Agro-polizze sperimentali

E un Testo unico per produrre piante officinali
di Luigi Chiarello

Il governo punta a riscrivere il sistema delle polizze in agricoltura, consentendo lo sviluppo di strumenti assicurativi innovativi, la previsione di polizze sperimentali e, soprattutto, di nuovi fondi di mutalizzazione, sperimentali anch’essi. In più estende l’ombrello assicurativo a tutela degli eventi di portata catastrofica, delle epizoozie, degli organismi nocivi ai vegetali e dei danni causati da fauna selvatica protetta. È questo il cuore di un decreto legislativo, licenziato ieri, in via preliminare, dal consiglio dei ministri, che tiene conto anche dell’impatto del cambiamento climatico sulle attività agricole. E integra le misure di gestione del rischio finanziate nel quadro della nuova programmazione Ue 2014/20. Un secondo dlgs, approvato dall’esecutivo sempre in prima lettura, costituisce il nuovo Testo unico per la coltivazione, raccolta e prima trasformazione delle piante officinali. Ma andiamo con ordine.

Assicurazioni agricole. La bozza di dlgs suddivide le nuove polizze sperimentali, che potranno sbarcare sul mercato in due categorie:

– quelle a ricavo, a copertura della perdita di ricavo della produzione assicurata, dove questa sia «intesa come combinazione» tra la variazione del prezzo di mercato e la variazione della resa a causa degli eventi eccezionali previsti dal decreto;

– le polizze parametriche a copertura della perdita di produzione assicurata per danni di quantità e qualità, a seguito di un andamento climatico avverso o di eventi catastrofici, anche in base a indici biologici o meteorologici;

Entrambe le tipologie di polizza sperimentale essere riassicurate dal fondo ex articolo 127, comma 3, della legge 388/2000.

Sul versante dei contributi, il dlgs dispone che venga definito un Piano di gestione rischi in agricoltura.

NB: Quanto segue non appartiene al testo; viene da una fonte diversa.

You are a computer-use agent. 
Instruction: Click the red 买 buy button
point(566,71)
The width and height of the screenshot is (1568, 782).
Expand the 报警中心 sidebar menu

E che con esso vengano dettati: termini, modalità, entità del contributo dello Stato, soglie minime di danno, procedure di erogazione e criteri di cumulo degli aiuti. In più, con lo stesso piano verranno fissati i parametri per il calcolo del contributo pubblico sui premi assicurativi e sulle quote di partecipazione ed adesione ai fondi di mutualizzazione. Questi, saranno distinti per:

a) tipologia di polizza assicurativa o mutualistica e schema contrattuale contenente gli standard minimi;

b) area territoriale, identificata sulla base delle proposte delle regioni;

c) eventi coperti e garanzia;

d) tipo di coltura, impianti produttivi, produzioni zootecniche, strutture.

Cumulo. Il decreto, inoltre, stabilisce che gli aiuti alla gestione del rischio non saranno cumulabili con i contributi per investimenti, finalizzati al ripristino del potenziale produttivo danneggiato da calamità. Mentre consente il cumulo con altri aiuti di stato, purché le misure di aiuto riguardino costi diversi.

Piante officinali. L’altro schema di decreto, licenziato ieri dal governo, detta un nuovo assetto al settore, per favorirne la crescita e lo sviluppo e per valorizzare le produzioni nazionali. Vengono istituiti i registri varietali delle specie; in essi saranno elencate le piante officinali ammesse alla commercializzazione e stabilite le modalità e le condizioni per la certificazione delle sementi. Viene, inoltre, disciplinata la raccolta spontanea delle stesse piante officinali, per evitare il depauperamento delle aree. In più, con un futuro decreto del ministro delle politiche agricole, varato d’intesa con la Conferenza stato-regioni, sarà stilato il primo piano di settore della filiera delle piante officinali. Che costituirà lo strumento per individuare gli interventi e incentivare la filiera dal punto di vista ambientale, Con lo stesso piano si definiranno forme di aggregazione professionale e interprofessionale, che avranno come mission incrementare la redditività delle imprese agricole di settore. Le regioni potranno, infine, istituire, nel rispetto della normativa Ue, marchi per certificare il rispetto di standard di qualità, nella filiera delle piante officinali.